TORONTO – Masai Ujiri represented something bigger than basketball for the Toronto Raptors and their fans and now he’s gone.

After 12 memorable years at the helm of Canada’s lone NBA franchise, his iconic tenure has come to an end, as Maple Leaf Sports and Entertainment announced it was parting ways with the team president and vice-chairman on Friday.

According to MLSE president and CEO Keith Pelley, who held an impromptu press conference Friday afternoon, he and Ujiri had been discussing the 54-year-old executive’s future in Toronto for the past couple months, with the decision to make a change coming recently. The news came as a shock to many people around the league, including several rival execs who interacted with Ujiri in the lead up to this week’s NBA draft, per sources.

The surprise isn’t that it happened, it’s when it happened, coming the morning after the draft’s second round and just a few days before the start of free agency. Pelley noted that Ujiri had requested to stay on until after the draft, if a change was going to be made. And in some ways, a change felt like a distinct possibility, if not an inevitability, with Ujiri going into the final season of his high-priced five-year contract and the recent changes at MLSE – both in ownership and philosophy.

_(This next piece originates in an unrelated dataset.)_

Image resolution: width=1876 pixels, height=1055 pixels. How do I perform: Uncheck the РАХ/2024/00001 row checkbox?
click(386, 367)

“Ujiri has had a monumental impact on the Raptors and on our community,” Pelley said. “His legacy will be indelibly etched in our city in perpetuity… We owe Masai a great deal of gratitude and wish him the very best moving forward. One thing we know [is] wherever Masai ends up, he will be successful.

“Today’s not an easy day, but as you know, change is never easy.”

So, why now? It’s a question that Pelley had trouble answering.

After a brief stint under Bryan Colangelo in the Raptors' front office from 2008-10, Ujiri was brought back to Toronto in 2013, fresh off an Executive of the Year award with the Denver Nuggets and ready to run the show. On its best day, the organization he took over was an NBA afterthought. They were stuck in a five-year playoff drought, which remains the longest in franchise history. They had only won a single postseason series in their entire existence and every star that ever wore the jersey had forced their way out the door.

In the decade-plus since, the........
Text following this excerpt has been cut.